Лейк возвращается из бессловесного вневременного рассеяния, вероятно, сна во сне, навсегда потерянная, воскресает — звенящий голос, счастливое население, отблески цвета хромовой стали падают на улицы, скользящий вид под большим углом, намеренно прерванный для эпизода воссоединения ребенка с родителями, затем возобновляется для аккомпанемента гимна хора с оркестром, сначала в минорной тональности, полдюжины идеальных нот остаются с Лейк, когда она выныривает под первые косые солнечные лучи на равнину, где объявлена война, вскоре становящаяся невыносимой...
Дойс ночью так и не пришел. Чего бы она ожидала или не ожидала от дня, он так ничего от нее и не услышал. Прежде она думала, что они решили вместе сопротивляться всем карам из рук других. Оставить для себя всё, что обещала впереди темная необычайная судьба. Вместо этого она была одна в каком-то повторяющемся сне, где долготерпеливая киногероиня надеется проснуться, чтобы наконец понять, что беременна.
Спустя день или два Лью пошел в «Беззаботный Двор». Час был поздний, темнело, воздух нагрет ветром из Санта-Анны. Пальмовые деревья энергично шелестели, крысы в гнездах цеплялись за жизнь. Лью вошел через сумеречный внутренний дворик: бунгало с черепичной крышей в ряд, лепные арки и зелень кустарников, темнеющая по мере того, как уходит свет. Он слышал разговоры и звон посуды.
Из бассейна доносились звуки водных развлечений — женский визг, насыщенные односложные фразы с высоких и низких трамплинов для прыжков в воду. В этот вечер веселье не ограничивалось каким-нибудь одним бунгало. Лью выбрал ближайшее, придерживаясь формальностей, позвонил, немного подождал, потом просто вошел, и никто не заметил.

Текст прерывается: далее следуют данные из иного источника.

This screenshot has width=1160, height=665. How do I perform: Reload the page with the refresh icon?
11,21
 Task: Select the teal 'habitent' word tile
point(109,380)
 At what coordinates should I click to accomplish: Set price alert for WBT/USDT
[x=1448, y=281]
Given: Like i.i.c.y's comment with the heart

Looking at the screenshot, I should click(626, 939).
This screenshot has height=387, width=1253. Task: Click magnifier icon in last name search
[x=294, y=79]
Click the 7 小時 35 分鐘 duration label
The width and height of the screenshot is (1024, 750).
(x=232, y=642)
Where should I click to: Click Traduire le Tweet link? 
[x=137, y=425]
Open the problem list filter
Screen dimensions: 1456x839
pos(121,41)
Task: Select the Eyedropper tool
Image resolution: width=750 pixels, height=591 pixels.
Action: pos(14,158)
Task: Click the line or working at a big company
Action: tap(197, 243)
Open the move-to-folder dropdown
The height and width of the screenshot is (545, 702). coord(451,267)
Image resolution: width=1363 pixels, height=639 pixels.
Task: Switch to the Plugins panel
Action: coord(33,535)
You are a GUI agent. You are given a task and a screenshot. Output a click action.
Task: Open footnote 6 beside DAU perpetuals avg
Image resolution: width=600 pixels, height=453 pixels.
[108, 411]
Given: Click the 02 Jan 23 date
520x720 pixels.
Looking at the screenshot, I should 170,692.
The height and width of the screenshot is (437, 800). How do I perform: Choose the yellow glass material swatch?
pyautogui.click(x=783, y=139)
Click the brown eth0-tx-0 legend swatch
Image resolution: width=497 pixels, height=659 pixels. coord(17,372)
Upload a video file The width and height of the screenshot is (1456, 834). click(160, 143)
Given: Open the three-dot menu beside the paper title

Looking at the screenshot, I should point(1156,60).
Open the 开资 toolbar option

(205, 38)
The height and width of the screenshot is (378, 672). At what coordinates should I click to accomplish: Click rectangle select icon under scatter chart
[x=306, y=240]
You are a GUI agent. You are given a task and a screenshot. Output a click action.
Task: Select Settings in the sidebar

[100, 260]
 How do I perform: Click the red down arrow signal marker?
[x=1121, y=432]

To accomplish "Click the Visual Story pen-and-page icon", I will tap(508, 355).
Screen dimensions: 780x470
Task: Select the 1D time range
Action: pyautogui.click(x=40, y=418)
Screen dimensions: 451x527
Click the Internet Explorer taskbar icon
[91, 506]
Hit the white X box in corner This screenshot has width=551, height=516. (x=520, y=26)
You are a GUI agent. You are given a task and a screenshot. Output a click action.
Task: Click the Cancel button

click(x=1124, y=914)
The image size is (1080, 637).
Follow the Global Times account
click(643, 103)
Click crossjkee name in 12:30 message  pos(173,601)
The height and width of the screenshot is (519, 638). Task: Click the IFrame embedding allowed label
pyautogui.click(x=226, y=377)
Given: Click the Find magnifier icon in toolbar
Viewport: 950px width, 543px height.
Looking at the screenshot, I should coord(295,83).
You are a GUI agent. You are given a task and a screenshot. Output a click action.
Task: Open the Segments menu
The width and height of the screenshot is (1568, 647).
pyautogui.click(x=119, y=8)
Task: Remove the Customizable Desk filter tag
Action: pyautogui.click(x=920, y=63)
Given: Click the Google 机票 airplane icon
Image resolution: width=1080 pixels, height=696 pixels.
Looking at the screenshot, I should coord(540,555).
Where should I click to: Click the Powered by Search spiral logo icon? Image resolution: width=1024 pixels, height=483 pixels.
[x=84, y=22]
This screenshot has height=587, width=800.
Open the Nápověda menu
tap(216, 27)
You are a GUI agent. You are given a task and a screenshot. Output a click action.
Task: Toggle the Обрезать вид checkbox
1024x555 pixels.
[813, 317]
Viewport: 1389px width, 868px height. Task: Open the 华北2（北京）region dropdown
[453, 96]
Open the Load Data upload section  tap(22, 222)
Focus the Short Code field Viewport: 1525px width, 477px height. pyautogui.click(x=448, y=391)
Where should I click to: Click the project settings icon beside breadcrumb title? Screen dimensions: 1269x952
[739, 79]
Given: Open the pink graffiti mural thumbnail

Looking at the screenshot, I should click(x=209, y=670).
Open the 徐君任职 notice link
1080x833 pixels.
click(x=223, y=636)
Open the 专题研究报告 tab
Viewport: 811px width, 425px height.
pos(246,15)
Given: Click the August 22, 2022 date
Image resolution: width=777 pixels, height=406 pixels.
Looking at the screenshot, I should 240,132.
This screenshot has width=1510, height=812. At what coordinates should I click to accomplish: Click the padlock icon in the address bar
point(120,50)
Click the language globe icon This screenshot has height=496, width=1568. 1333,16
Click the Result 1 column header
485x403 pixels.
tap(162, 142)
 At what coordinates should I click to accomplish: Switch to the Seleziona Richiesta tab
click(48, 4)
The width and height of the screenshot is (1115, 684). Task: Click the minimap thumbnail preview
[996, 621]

Сразу так и не поймешь, что это за собрание, даже такой знаток Лос-Анжелеса, как Лью, не сразу понял: дамы высшего света в немодных нарядах из подвалов «Гамбургерз», настоящие модницы в нарядах массовки — еврейские прически, костюмы для танца живота, босые ноги и сандалии — снимают какую-то библейскую фантасмагорию, богатые папики, оборванные и небритые, как уличные побирушки, халявщики в костюмах, сшитых на заказ, и темных очках, хотя солнце уже село, Негры и Филиппинцы, Мексиканцы и горцы, лица, которые Лью узнал по снимкам арестованных, лица тех, кто мог узнать его по давно просроченным удостоверениям, о которых он не хотел бы напоминать, а здесь все они ели энчиладу и хот-доги, пили апельсиновый сок и текилу, курили сигареты с пробковым мундштуком, кричали в лицо друг другу, показывали друг другу шрамы и татуировки, вспоминали вслух преступления, воображаемые или планируемые, но редко — совершенные, проклинали Республиканцев, проклинали федеральную полицию штата и местную, проклинали большие трасты, и Лью понемногу начал понимать — не те ли это ребята, преследованию которых он когда-то посвятил жизнь, преследовал их и их кузенов по всему городу и по всей стране? Через кустарники и русла рек, в переулках скотобоен, где замерз жир и кровь многих поколений скота, снашивал обувь пара за парой, пока не увидел, наконец, точную цель, и не осознал в то же мгновение, что бессрочное преступление — его собственная жизнь, и это самоосознание, в то время и в том месте — смертный грех, безусловно, взорвало его, словно динамитом.